WHAT THE TASK REQUIRES: Find the line in the entries below that contains "Brands (380, 1850)". Repeat it exactly, and every line after it through the line that contains "[Go to Decorilla homepage] (227, 2016)".

Data items:
^^^^^^^^^^^^^^^^

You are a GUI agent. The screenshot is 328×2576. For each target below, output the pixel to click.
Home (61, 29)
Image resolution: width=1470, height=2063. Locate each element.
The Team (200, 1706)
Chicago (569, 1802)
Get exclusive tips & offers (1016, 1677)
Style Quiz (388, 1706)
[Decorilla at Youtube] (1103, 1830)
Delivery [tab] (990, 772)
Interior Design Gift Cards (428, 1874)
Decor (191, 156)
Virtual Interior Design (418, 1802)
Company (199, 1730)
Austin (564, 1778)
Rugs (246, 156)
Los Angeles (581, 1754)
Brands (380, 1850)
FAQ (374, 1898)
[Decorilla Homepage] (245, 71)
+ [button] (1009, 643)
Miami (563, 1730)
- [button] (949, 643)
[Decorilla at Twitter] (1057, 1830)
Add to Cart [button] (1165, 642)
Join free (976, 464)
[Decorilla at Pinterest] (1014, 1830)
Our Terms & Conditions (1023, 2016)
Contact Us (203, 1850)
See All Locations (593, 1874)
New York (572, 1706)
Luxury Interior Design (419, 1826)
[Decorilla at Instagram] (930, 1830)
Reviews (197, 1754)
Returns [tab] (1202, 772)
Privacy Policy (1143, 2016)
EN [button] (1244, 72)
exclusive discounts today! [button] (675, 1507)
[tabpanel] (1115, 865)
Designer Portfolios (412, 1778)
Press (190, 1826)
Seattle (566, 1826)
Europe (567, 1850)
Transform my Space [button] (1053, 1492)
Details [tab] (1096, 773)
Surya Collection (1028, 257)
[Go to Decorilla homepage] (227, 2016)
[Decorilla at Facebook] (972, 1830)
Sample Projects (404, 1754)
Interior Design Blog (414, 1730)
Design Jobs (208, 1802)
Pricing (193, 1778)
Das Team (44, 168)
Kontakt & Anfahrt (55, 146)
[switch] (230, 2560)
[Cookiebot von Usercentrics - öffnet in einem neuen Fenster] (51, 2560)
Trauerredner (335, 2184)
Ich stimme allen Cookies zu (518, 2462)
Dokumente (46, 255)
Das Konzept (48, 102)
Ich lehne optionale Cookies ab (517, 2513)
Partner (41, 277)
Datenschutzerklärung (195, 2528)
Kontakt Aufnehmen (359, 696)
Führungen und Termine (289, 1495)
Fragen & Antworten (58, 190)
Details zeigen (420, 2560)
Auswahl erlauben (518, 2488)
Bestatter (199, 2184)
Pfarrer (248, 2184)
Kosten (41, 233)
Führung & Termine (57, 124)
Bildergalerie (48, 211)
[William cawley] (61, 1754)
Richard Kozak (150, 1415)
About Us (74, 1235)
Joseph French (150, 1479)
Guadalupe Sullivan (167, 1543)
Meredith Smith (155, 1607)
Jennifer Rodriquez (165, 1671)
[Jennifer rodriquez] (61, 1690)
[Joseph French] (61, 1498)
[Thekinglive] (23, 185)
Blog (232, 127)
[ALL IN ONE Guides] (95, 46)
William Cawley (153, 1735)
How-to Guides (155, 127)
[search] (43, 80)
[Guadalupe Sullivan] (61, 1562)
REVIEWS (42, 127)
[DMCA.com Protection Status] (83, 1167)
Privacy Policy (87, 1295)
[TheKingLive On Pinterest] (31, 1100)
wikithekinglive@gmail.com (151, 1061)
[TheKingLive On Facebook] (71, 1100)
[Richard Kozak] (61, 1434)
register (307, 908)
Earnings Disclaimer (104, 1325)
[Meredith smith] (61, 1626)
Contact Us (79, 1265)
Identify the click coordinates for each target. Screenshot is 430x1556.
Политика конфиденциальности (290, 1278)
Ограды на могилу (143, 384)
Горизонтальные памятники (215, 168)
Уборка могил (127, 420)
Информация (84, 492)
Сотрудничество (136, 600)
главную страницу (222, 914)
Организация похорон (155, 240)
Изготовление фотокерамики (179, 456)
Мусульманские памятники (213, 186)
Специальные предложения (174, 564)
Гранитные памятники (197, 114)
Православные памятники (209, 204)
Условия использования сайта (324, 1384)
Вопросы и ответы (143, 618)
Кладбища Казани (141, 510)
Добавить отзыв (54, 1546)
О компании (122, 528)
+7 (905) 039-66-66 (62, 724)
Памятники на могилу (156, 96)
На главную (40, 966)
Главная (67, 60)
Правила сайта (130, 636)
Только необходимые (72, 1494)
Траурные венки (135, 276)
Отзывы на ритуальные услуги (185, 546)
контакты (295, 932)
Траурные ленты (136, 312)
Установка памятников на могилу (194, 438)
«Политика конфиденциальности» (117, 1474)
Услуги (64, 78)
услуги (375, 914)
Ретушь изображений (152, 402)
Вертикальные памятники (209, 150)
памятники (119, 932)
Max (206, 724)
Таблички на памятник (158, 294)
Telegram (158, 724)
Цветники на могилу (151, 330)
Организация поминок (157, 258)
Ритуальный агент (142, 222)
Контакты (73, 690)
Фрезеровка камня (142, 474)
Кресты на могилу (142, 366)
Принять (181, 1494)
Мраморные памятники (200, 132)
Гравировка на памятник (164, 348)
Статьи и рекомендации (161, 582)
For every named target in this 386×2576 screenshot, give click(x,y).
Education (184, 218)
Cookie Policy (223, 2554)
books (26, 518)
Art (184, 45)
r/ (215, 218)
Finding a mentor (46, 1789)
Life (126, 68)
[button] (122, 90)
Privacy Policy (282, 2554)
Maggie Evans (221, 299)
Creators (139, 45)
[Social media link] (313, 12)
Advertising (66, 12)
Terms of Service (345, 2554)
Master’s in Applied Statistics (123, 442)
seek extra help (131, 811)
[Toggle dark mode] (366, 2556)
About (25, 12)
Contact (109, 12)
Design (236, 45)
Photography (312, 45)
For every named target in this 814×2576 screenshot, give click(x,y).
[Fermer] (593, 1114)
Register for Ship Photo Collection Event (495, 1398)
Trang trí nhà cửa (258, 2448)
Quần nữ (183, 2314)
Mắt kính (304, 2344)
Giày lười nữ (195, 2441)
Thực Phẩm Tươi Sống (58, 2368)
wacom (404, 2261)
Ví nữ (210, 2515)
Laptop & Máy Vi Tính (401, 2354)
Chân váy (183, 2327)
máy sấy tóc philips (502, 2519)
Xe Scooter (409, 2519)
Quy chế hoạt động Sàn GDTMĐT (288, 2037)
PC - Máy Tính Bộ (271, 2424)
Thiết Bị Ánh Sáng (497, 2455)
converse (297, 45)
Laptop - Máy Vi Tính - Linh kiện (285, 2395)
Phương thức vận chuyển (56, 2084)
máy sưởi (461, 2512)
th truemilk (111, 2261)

^^^^^^^^^^^^^^^^

RESPONSE:
Brands (380, 1850)
FAQ (374, 1898)
[Decorilla Homepage] (245, 71)
+ [button] (1009, 643)
Miami (563, 1730)
- [button] (949, 643)
[Decorilla at Twitter] (1057, 1830)
Add to Cart [button] (1165, 642)
Join free (976, 464)
[Decorilla at Pinterest] (1014, 1830)
Our Terms & Conditions (1023, 2016)
Contact Us (203, 1850)
See All Locations (593, 1874)
New York (572, 1706)
Luxury Interior Design (419, 1826)
[Decorilla at Instagram] (930, 1830)
Reviews (197, 1754)
Returns [tab] (1202, 772)
Privacy Policy (1143, 2016)
EN [button] (1244, 72)
exclusive discounts today! [button] (675, 1507)
[tabpanel] (1115, 865)
Designer Portfolios (412, 1778)
Press (190, 1826)
Seattle (566, 1826)
Europe (567, 1850)
Transform my Space [button] (1053, 1492)
Details [tab] (1096, 773)
Surya Collection (1028, 257)
[Go to Decorilla homepage] (227, 2016)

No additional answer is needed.